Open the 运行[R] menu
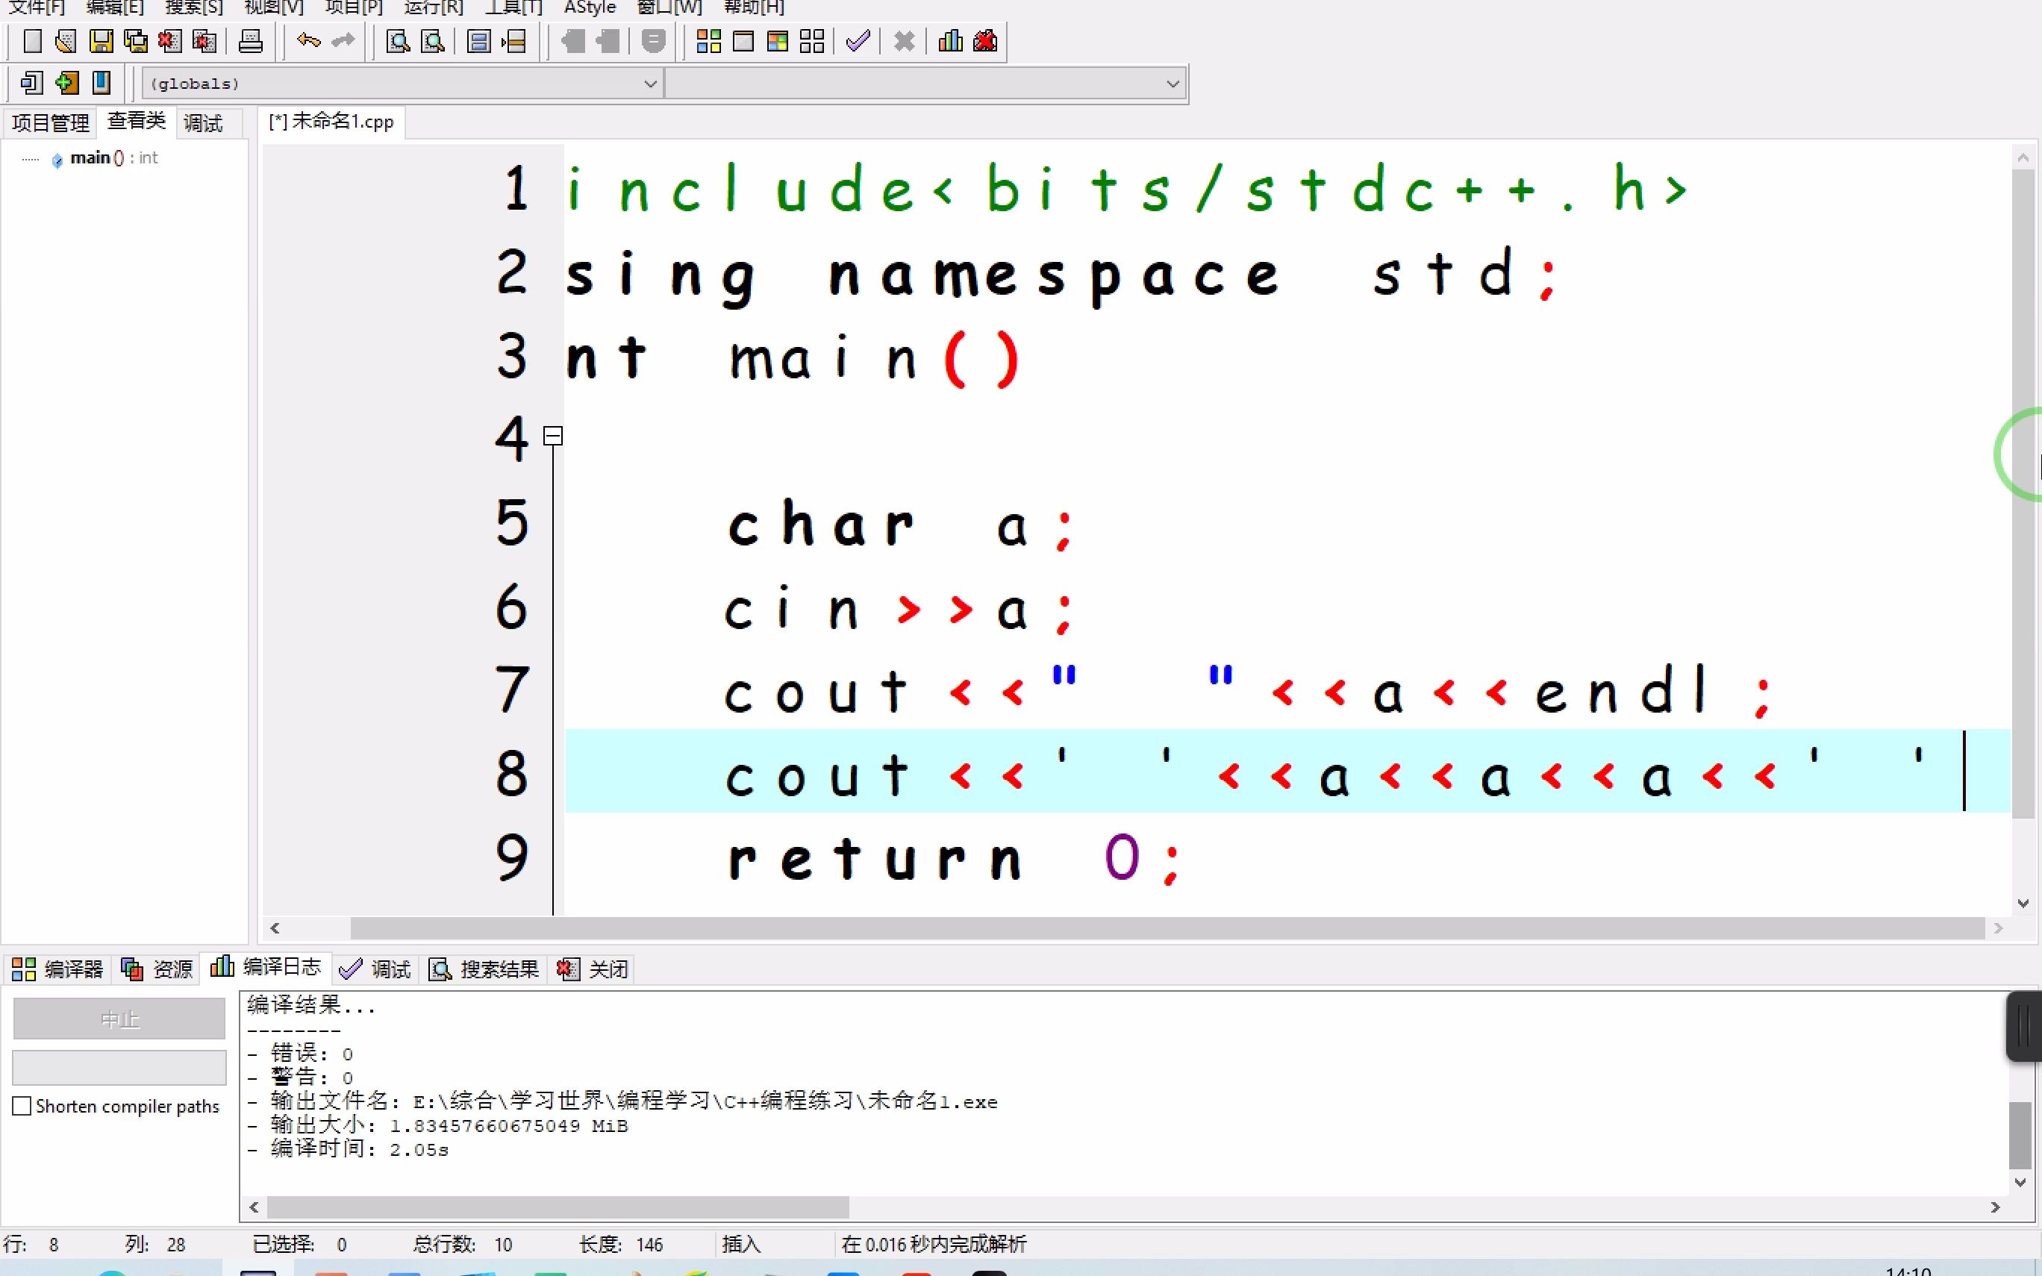Image resolution: width=2042 pixels, height=1276 pixels. pos(433,8)
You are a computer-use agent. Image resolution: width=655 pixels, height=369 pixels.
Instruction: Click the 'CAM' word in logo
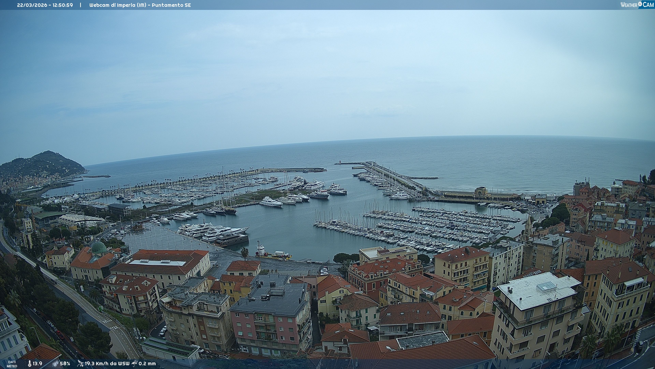(648, 5)
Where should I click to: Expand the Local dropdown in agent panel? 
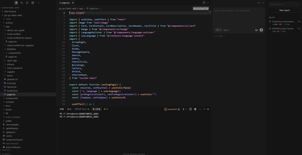pos(220,36)
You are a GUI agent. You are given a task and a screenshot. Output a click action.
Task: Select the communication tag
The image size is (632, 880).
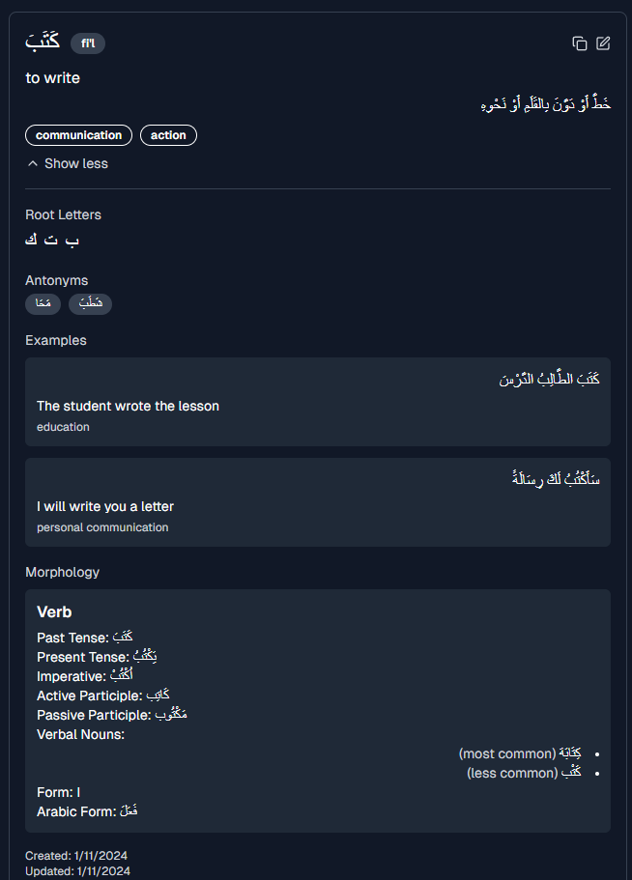point(79,135)
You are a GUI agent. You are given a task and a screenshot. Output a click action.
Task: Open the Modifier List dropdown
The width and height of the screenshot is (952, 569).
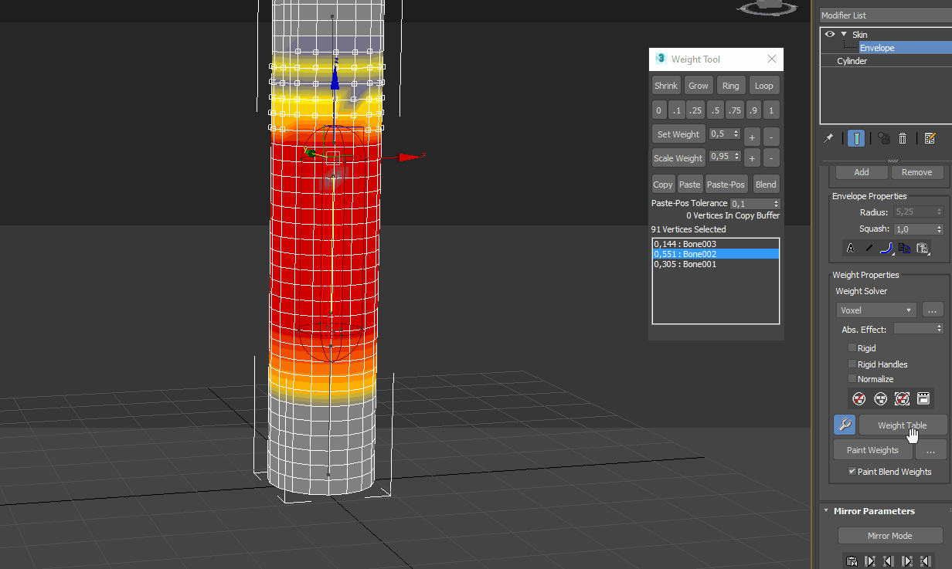(885, 15)
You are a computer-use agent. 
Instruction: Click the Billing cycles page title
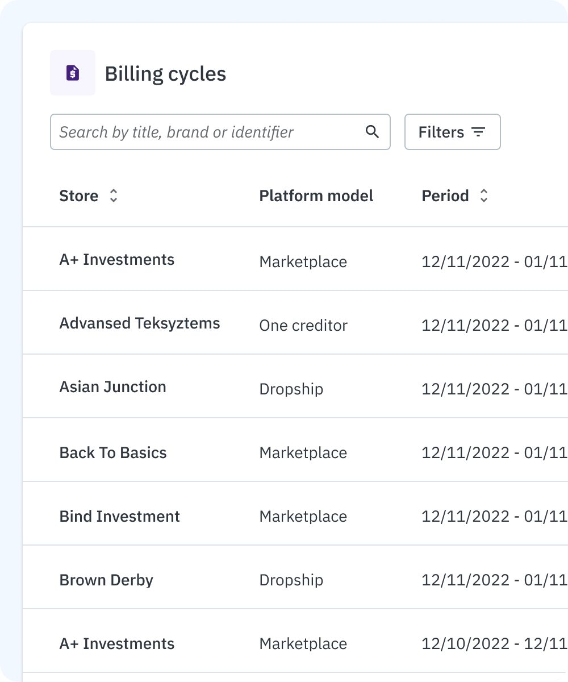(x=165, y=73)
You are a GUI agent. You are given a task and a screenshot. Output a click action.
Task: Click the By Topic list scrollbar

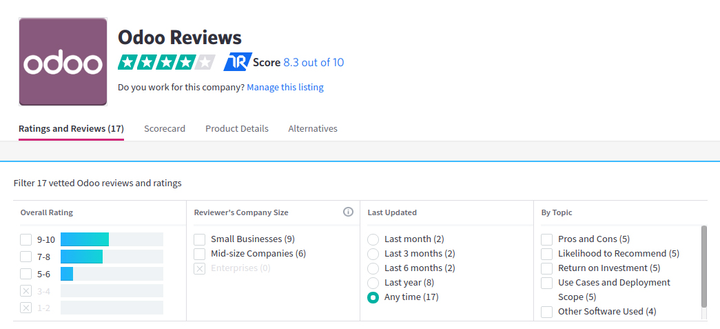pyautogui.click(x=704, y=266)

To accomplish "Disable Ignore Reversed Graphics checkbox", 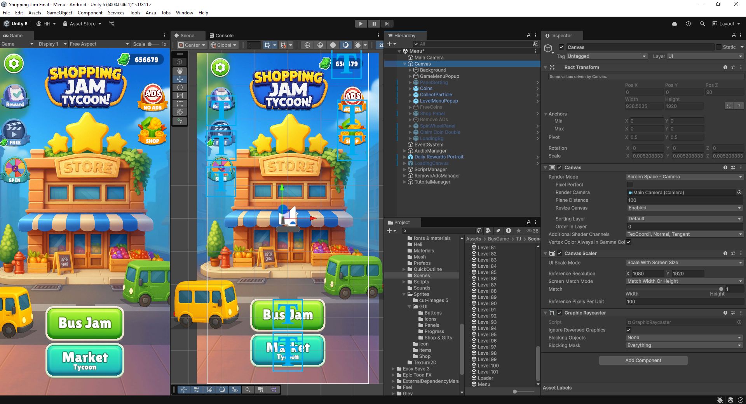I will (629, 330).
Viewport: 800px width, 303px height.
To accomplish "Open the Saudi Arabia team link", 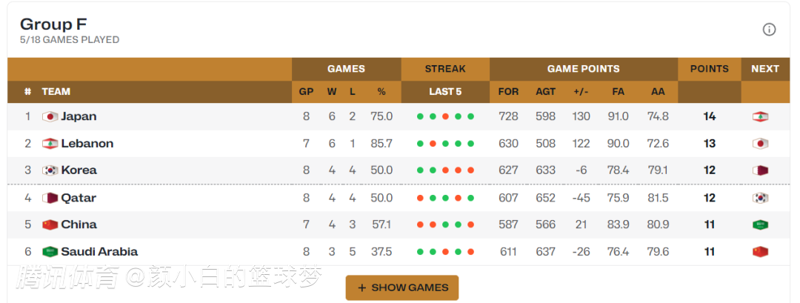I will (99, 251).
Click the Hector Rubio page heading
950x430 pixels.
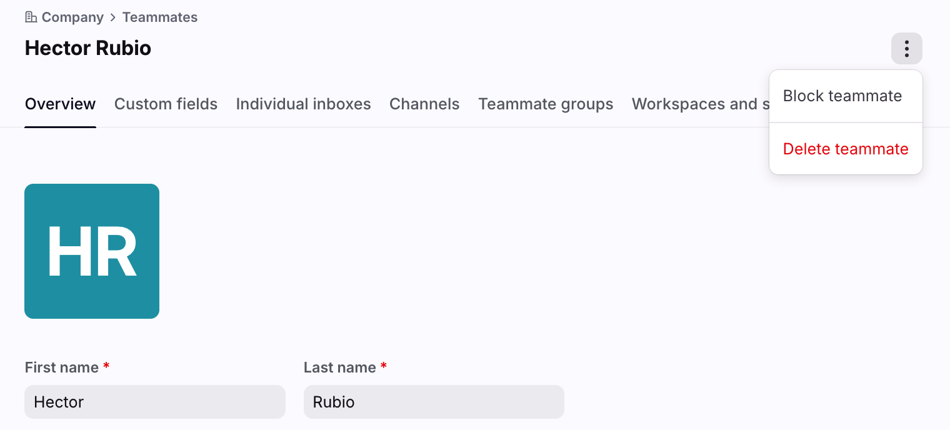click(88, 48)
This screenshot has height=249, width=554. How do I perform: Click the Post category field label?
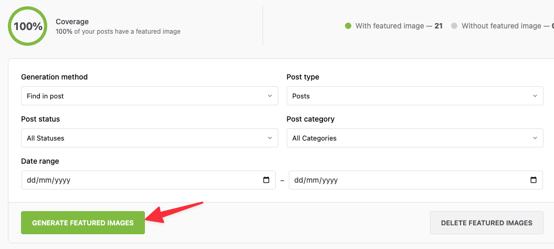pyautogui.click(x=310, y=119)
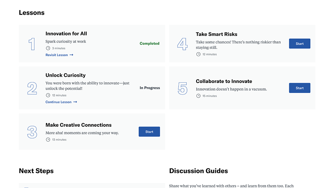
Task: Click the outlined number 5 lesson icon
Action: pyautogui.click(x=182, y=88)
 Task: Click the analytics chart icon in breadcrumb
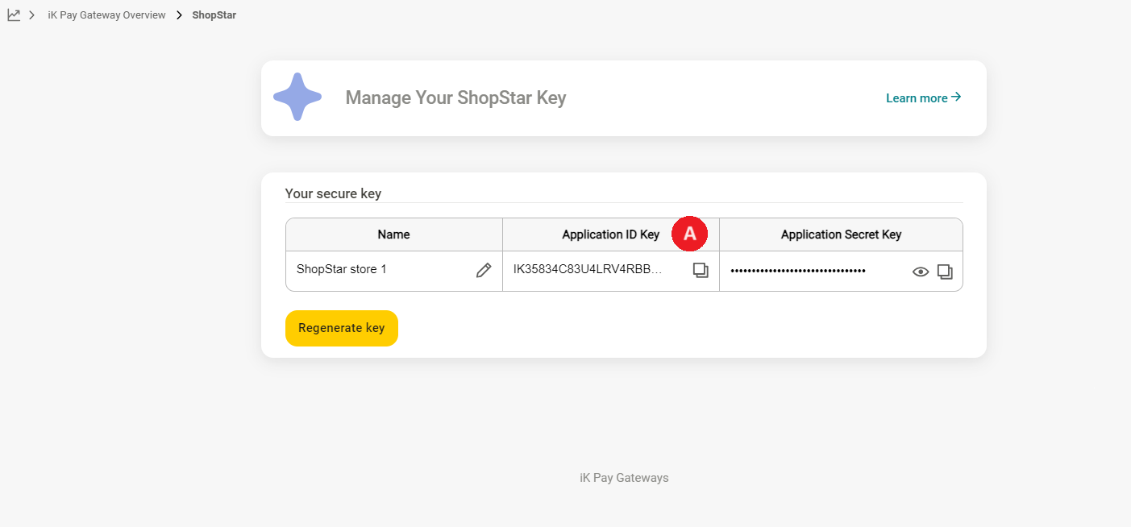click(14, 15)
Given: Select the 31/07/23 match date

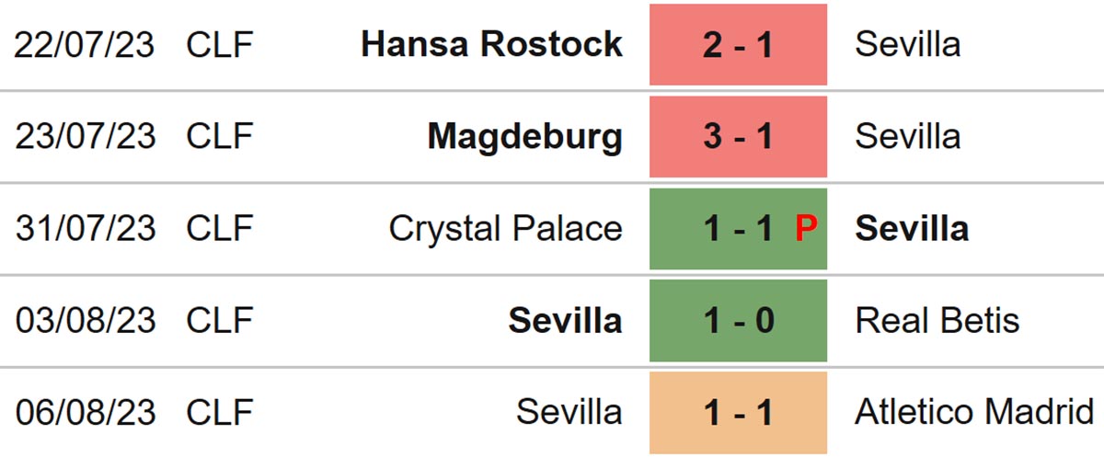Looking at the screenshot, I should (x=85, y=228).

__________________________________________________

Report how many lines of the rows above contain the string "computer", with case counting, and give only the number.

REPLY: 2